Estimated to cost avoid $500K annually for the DHA by switching from Teradata to a hybrid solution including Cloud Native Services (CNS), Amazon Redshift, and Simple Storage Service (S3), the Enterprise Data Warehouse (EDW) team was tasked by EIDS PMO to migrate the Military Health System (MHS) Information Platform (MIP) Data Warehouse in September 2020 with the effort to begin in November 2020. This task included migrating 45 TB of data from Teradata to Amazon Redshift and 70 Extract, Transform, Load (ETL) jobs from Informatica to Talend in less than a year. Immediately, the EDW team implemented a “team of teams” orchestration approach and worked hand in hand with EIDS, NIWC, Amazon Web Services (AWS) and Talend support, Datacenter Operations (DCOPS), Information Assurance (IA)/Cybersecurity, and Shared Services teams to re-architect and implement this next generation data warehouse for the MIP. Funded under sustainment dollars, the same team responsible for maintaining an operational data warehouse platform on Teradata and Informatica were the same resources responsible for the data warehouse migration.
Data Warehouse Migration
During this time, the team partnered with AWS and EIDS to provide Redshift training for over 120 users, developing training materials and a post assessment training course. The EDW team also collaborated with the AWS technical team to leverage the AWS S3 copy command method to import data from S3 buckets into Redshift. This effort reduced migration time by approximately 20 minutes per one million rows of data compared to moving data through Java Database Connection (JDBC) alternatives. The Multiplatform Data Acquisition, Collection and Analytics (MDACA) Cloud Storage Explorer was implemented to expedite data processing into Redshift from S3 buckets.
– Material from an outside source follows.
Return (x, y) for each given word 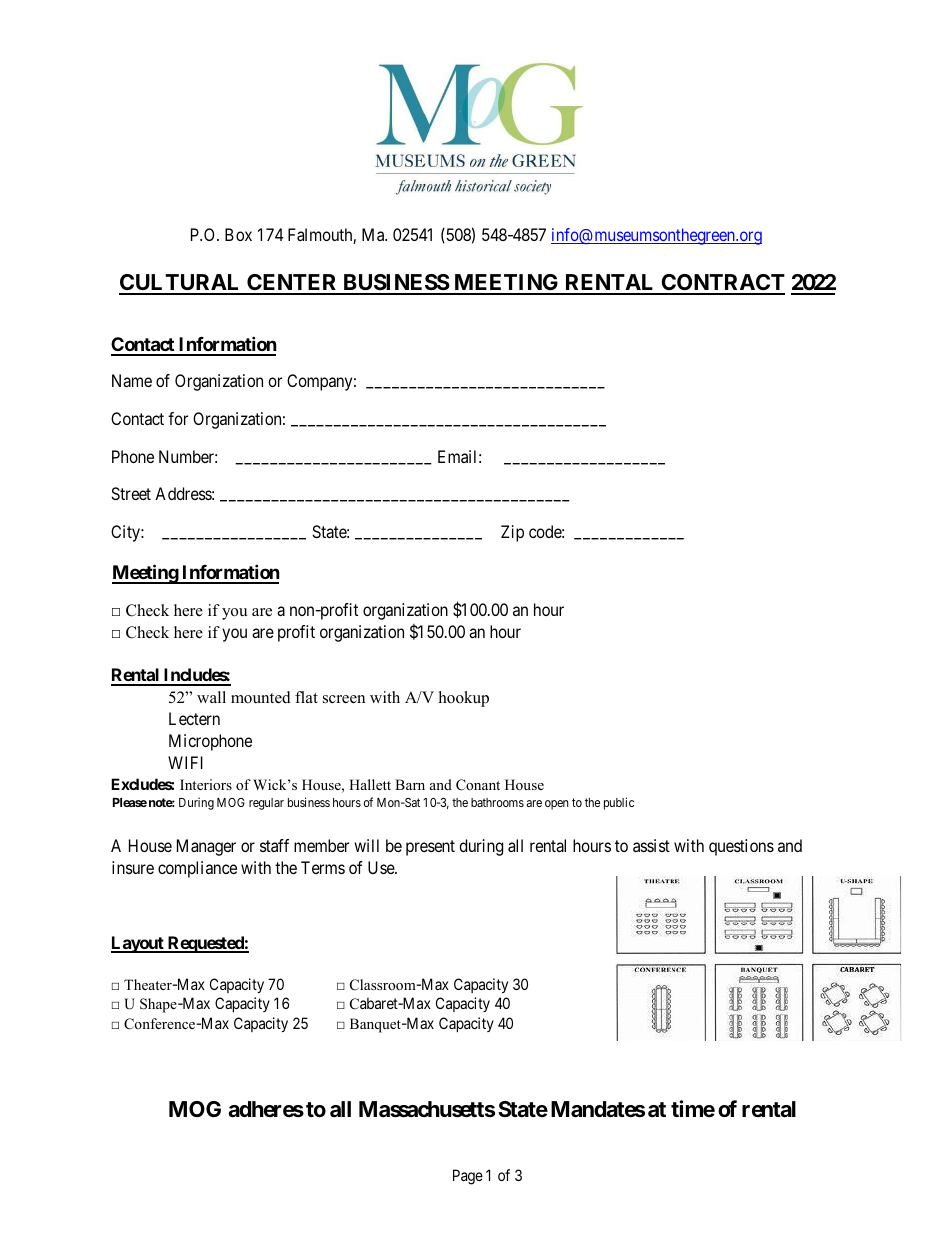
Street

Many challenges surfaced while undertaking this historic effort. Approximately 200 user trouble tickets related to the migration were resolved. The team implemented several workarounds to mitigate and overcome several unexpected risks and obstacles over the duration of the migration effort to meet project deadlines while sustaining the production environment. One early workaround occurred when the Database Administration (DBA) Team manually migrated 150 database schemas after a multitude of bugs were identified with the Schema Conversion Tool (SCT). Another workaround to leverage linked servers between SQL Farm and Redshift was creating additional service accounts for analytic Business Intelligence (BI) tools such as Tableau and SAS to mitigate a bug identified with kerberos authentication in the native Other Database Connection (ODBC) driver. During this effort, we discovered a tool available in Teradata that parsed the HL7 messages for MHS GENESIS data was not available in Redshift. Our mitigation leveraged the MDACA Big Data Virtualization solution to parse the messages, enabling continued support of the high priority files for COVID reporting and continued successful support of the production requirement.
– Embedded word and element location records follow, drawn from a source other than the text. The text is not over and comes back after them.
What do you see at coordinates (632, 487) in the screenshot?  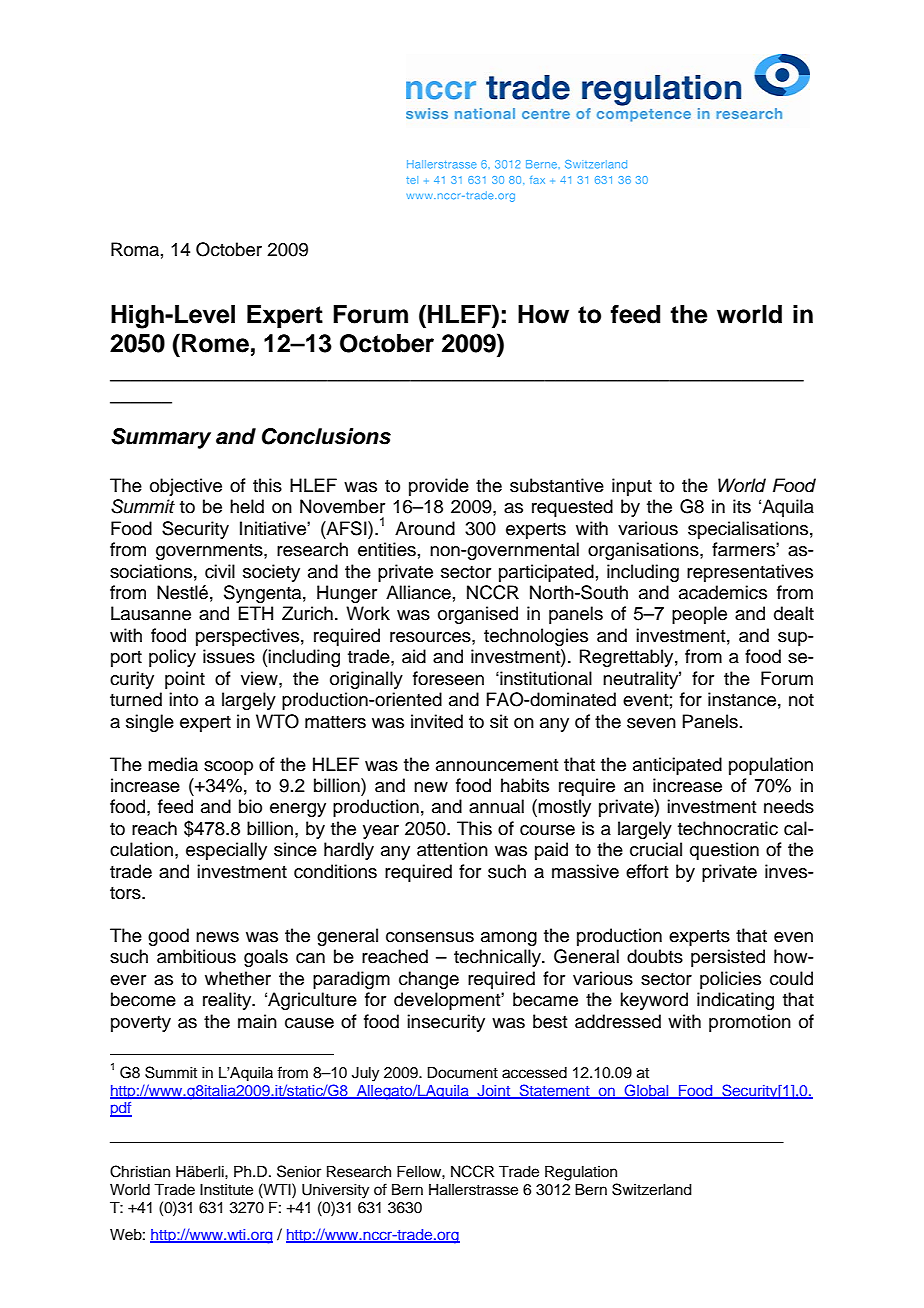 I see `input` at bounding box center [632, 487].
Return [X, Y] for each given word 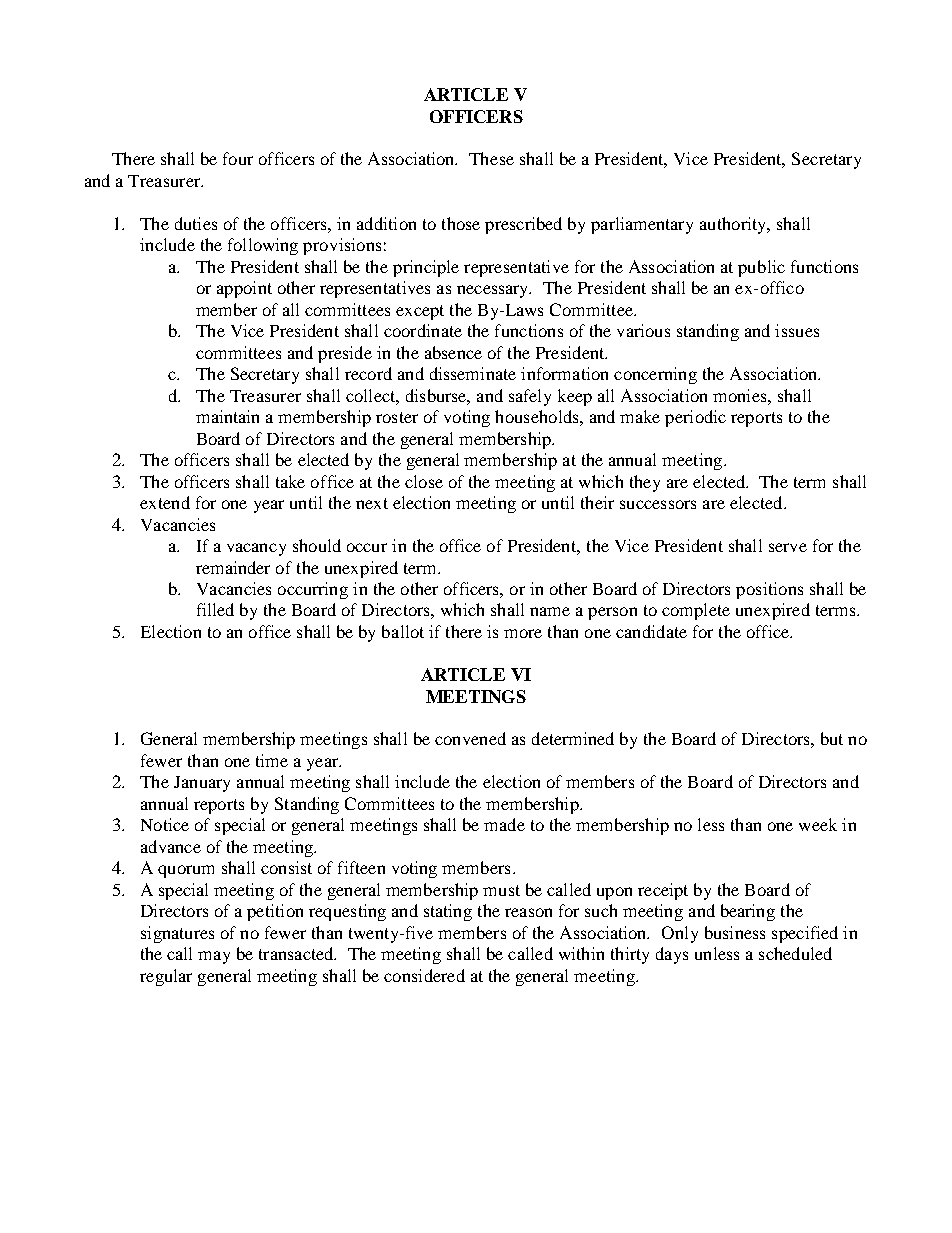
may [214, 957]
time [272, 760]
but [832, 738]
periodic [695, 418]
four [238, 158]
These [491, 158]
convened [470, 738]
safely [530, 397]
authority [734, 225]
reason [528, 912]
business [735, 932]
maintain [227, 416]
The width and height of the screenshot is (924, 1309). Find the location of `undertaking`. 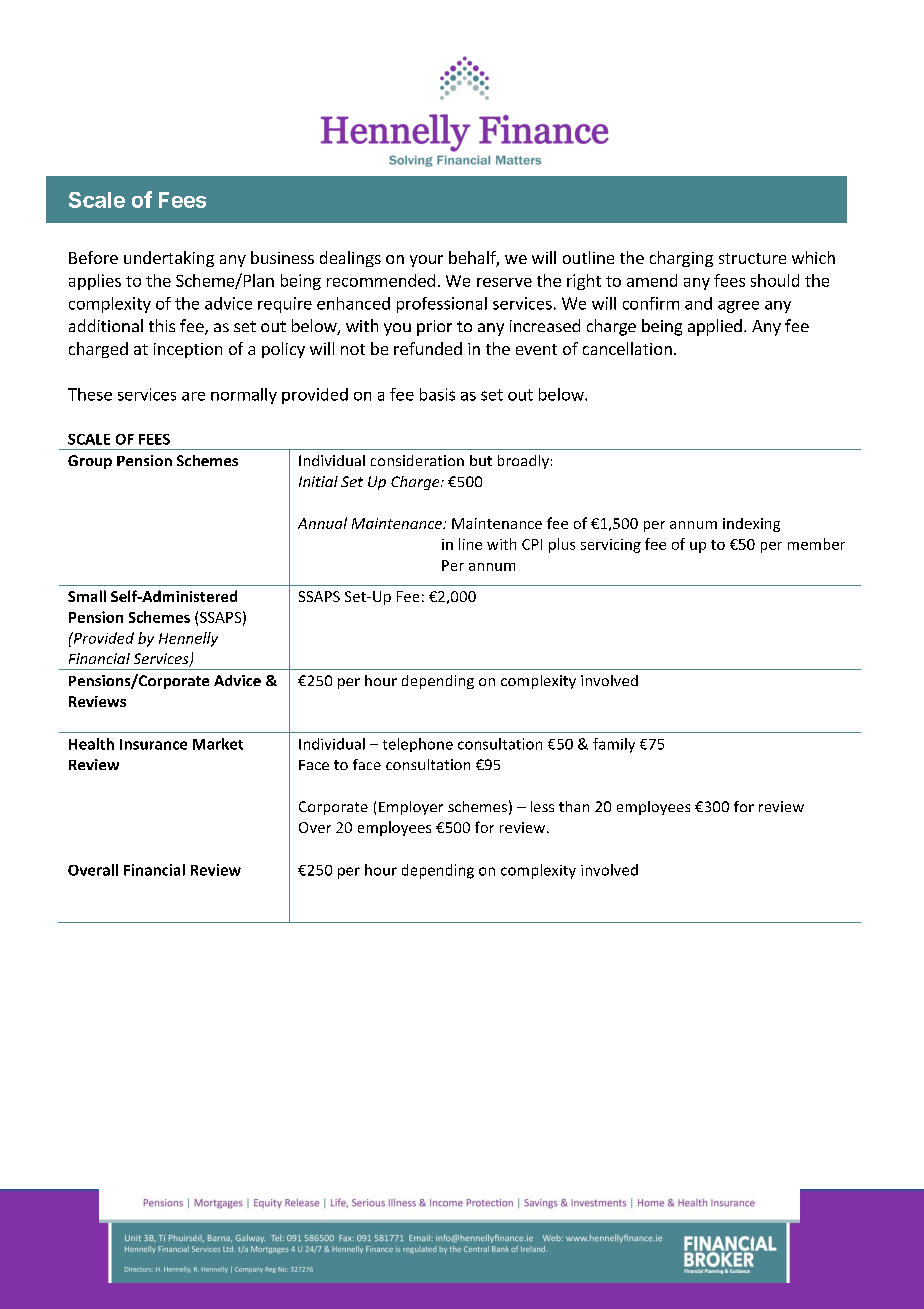

undertaking is located at coordinates (169, 259).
Though several resources were pulled during this migration effort for higher priorities, such as COVID Vax Reporting and the Pandemic Response Registry, the team remained flexible and adapted accordingly to ensure all tasks were completed on time. With the team of teams approach and close stakeholder engagement, the migration was completed in September 2021, taking approximately ten months to complete while simultaneously supporting the production environment without any downtime.